Para Berzins, a mudança do número de casos não pode ser associada diretamente ao aumento ou redução da violência em si, porque há ainda um longo caminho para garantir que as violências sejam devidamente reportadas. “Não é só analisar o dado pelo dado. A gente sabe que cada vez mais a violência se manifesta e com essas campanhas a gente vai falando para a sociedade o que é violência, as formas de violência, aí as pessoas vão procurar ajuda e sobe a notificação dos casos.”

Cidade de SP

No município de São Paulo, a Ouvidoria de Direitos Humanos recebeu, até abril deste ano, 270 manifestações: 156 de negligência e abandono, 88 de violência e maus-tratos e 26 de abuso financeiro e econômico. No ano passado, foram registradas 591 manifestações relacionadas a violações de direitos à pessoa idosa, sendo 325 manifestações de negligência e abandono, 226 registros de violência e maus-tratos e 40 manifestações de abuso financeiro e econômico.

A cidade tem mais de 2 milhões de pessoas com 60 anos ou mais, de acordo com o Censo de 2022, número em crescente progressão. Entre 2010 e 2022, houve um acréscimo de quase 700 mil pessoas idosas, um aumento de 51,1%, o que requer cuidados especiais e uma política permanente para atender a população.

De acordo com a Prefeitura de São Paulo, a Coordenação de Políticas para a Pessoa Idosa e Conselho Municipal dos Direitos da Pessoa Idosa atuam de forma integrada com outras secretarias municipais para enfrentar esse problema de saúde pública.  “Nossas políticas públicas fortalecem a voz dos idosos, criando canais de denúncia acessíveis e estimulando o seu protagonismo social”, afirma a coordenadora de Políticas Públicas, Josefa Anadete dos Santos Silva.

Rigor na notificação

A especialista também  chama a atenção para a distinção de abordagem entre as vítimas de diferentes faixas etárias no Sistema Único de Saúde (SUS).
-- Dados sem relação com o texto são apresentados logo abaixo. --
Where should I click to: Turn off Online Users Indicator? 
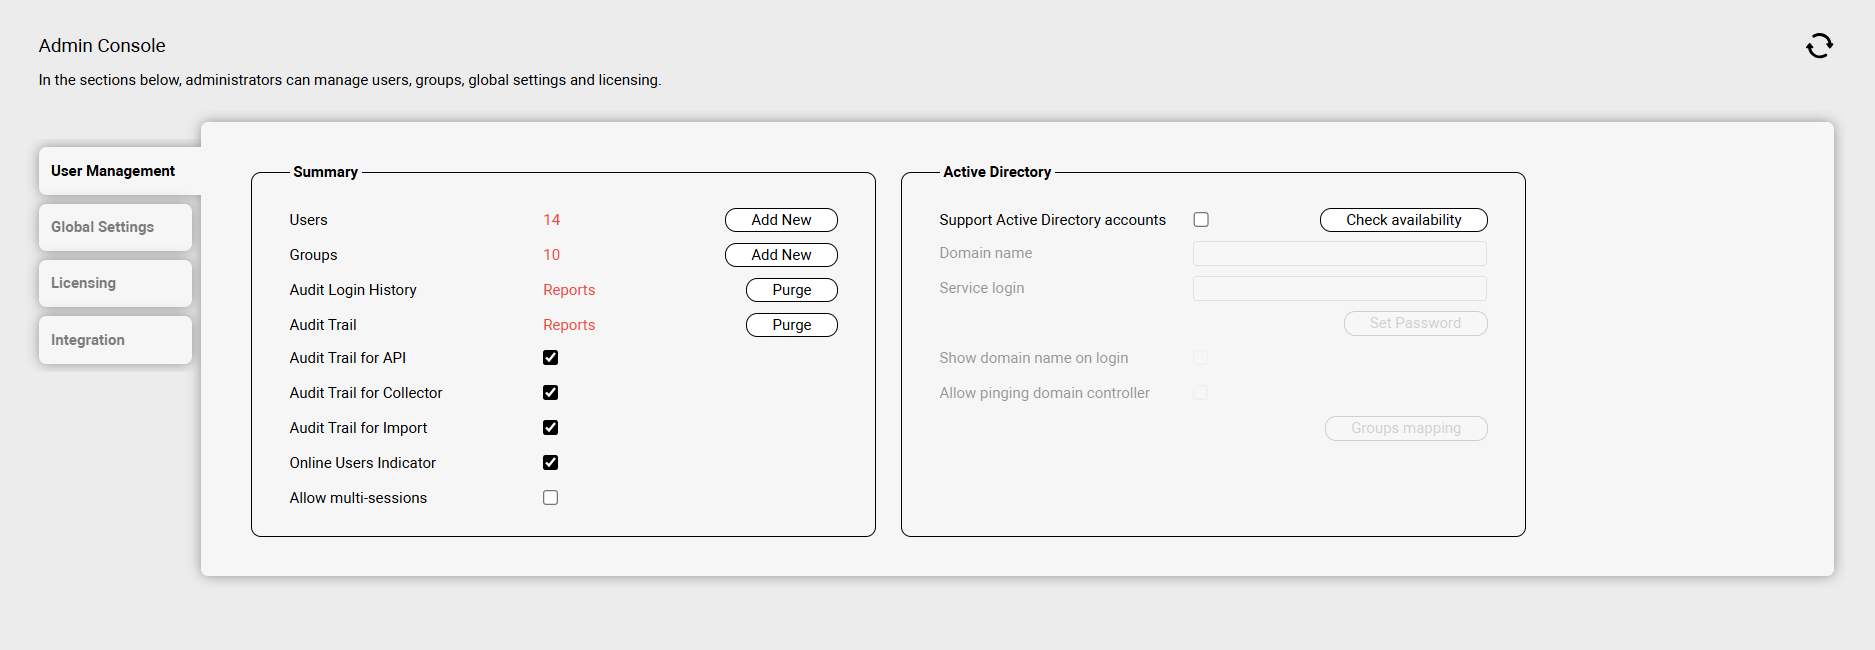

Segundo ela, enquanto casos suspeitos envolvendo crianças e adolescentes despertam maior rigor na investigação e notificação por parte dos profissionais de saúde, as situações envolvendo idosos muitas vezes passam despercebidas ou são tratadas como “naturais” para a idade.

“Por exemplo, quando chega num serviço de saúde uma criança em que os pais ou responsáveis dizem que ela caiu. Qualquer profissional de saúde sabe suspeitar se aquela queda foi provocada ou foi uma queda acidental. Mas quando chega uma pessoa idosa com relato de uma queda, pode passar na cabeça dos profissionais que é normal a pessoa idosa cair. Mas será que aquela queda não foi provocada? Será que foi por negligência? Será que não foi por abandono?”, provoca a especialista.

Em forma de política pública, uma das ações possíveis é cobrar dos profissionais de saúde o cumprimento da obrigação de notificar os casos suspeitos ou confirmados de violência contra idosos. “A saúde tem que notificar. Essa notificação é obrigatória, porque a saúde, via a Organização Mundial da Saúde, define que a violência é uma questão de saúde”, reforça Berzins.

Como denunciar

No âmbito nacional, o Ministério dos Direitos Humanos e da Cidadania (MDHC) oferece canais de denúncia como o Disque 100, que recebe denúncias de violações de direitos, incluindo violência contra idosos.

Na cidade de São Paulo, entre os diferentes meios para denunciar casos de violência, há o sistema SP 156, mas também os canais da Ouvidoria de Direitos Humanos, da Secretaria Municipal de Direitos Humanos e Cidadania (SMDHC), além do Ministério Público de São Paulo (MPSP), Defensoria Pública do Estado e os Núcleos de Prevenção à Violência (NPV), da Secretaria Municipal de Saúde.